Items 13-16 must be completed by applicants for all exams.
- Home Mailing Address **
- Print your home mailing address in the blocks provided starting in the block at the far left.
- Leave a space between the house/street number and the street name.
- In the column below each number or letter you entered for your address, fill in the circle
that matches the number or letter you wrote in the block above. For columns you have left
a space, fill in the blank circle for that column.
- Repeat the above steps for your city or town and state where you live.
- Zip Code **
- Starting with the block in the far left, enter your 5-digit zip code. This is required.
- If you know the 4-digit extension to your zip code, enter those numbers in the last four
blocks. If you do not know the 4-digit extension to your zip code, leave the last four blocks
empty.
- In the column below each number you entered, fill in the circle of the number that matches
the number you wrote in the block above.
- Type of Exam
- Fill in the circle for the appropriate exam you are registering for: Administrator Exam; Medication Exam; or Alternative Exam
- Test Site Choices **
For a current test schedule:
Medication Aides: N.C. Medication Aide Testing website
Administrator and Alternative Exam Applicants: Exam Schedule
- This section will be used to schedule the location, day and time where you want to
take our written test. From the test schedule provided, please choose three dates or exam
codes that you could take the test.
- From the test schedule provided, decide which test time is your first choice. Under the box
that is marked "1st" fill in the circles that match the three digit code for your first choice.
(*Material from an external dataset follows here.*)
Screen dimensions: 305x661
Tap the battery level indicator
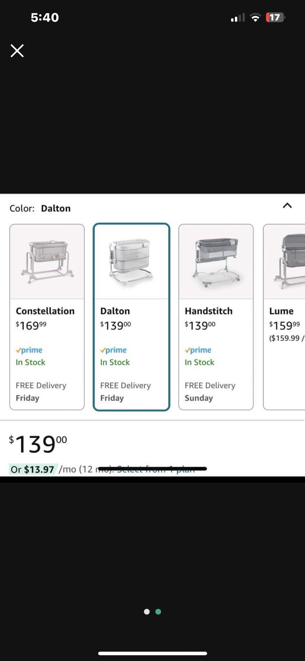point(275,18)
For
instance if the code for your 1st choice is 001 -- in the far left column under the box heading
"1st", fill in the zero, in the middle column in this box fill in the zero, and in the right column
in this box fill in the one.
- Repeat this process for your second choice (box titled 2nd) and your third choice (box titled
3rd).
- Below each number you wrote in the block above, fill in the circle with the number that
matches the number you wrote in the block above.
- Applicant Signature **
- This box certifies that the information you have given is
true and correct to the best of your knowledge.
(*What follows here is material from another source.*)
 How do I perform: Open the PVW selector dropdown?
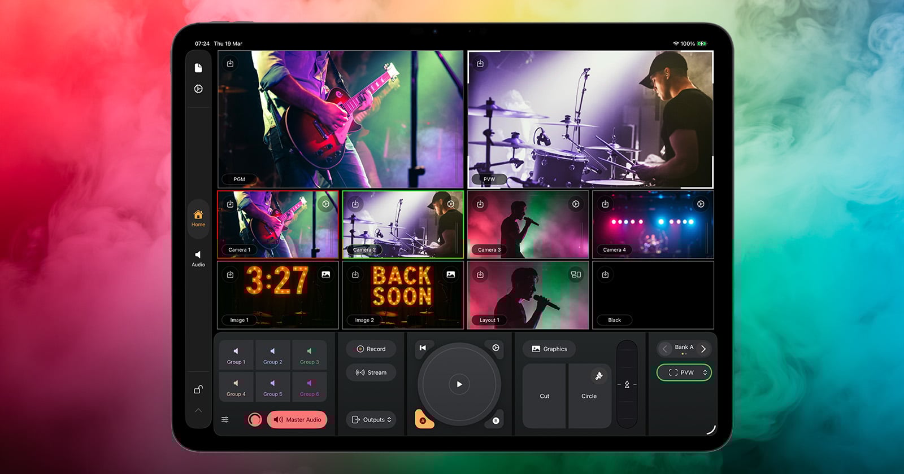tap(684, 372)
- Sign your name on the line provided
- Enter the date you completed this form
- Provide a current email address as an alternate means of contact
- Enter the name of the facility you are employed and the facility’s fax number. This will
help us contact you if any questions or if information needs to be faxed to you.
After completing items 1-17, mail the form to the Division of Health Service Regulation.
Go to the top of the page under General Instructions for address and mailing
instructions.
A confirmation letter will be mailed to you once you have been registered to take the written exam.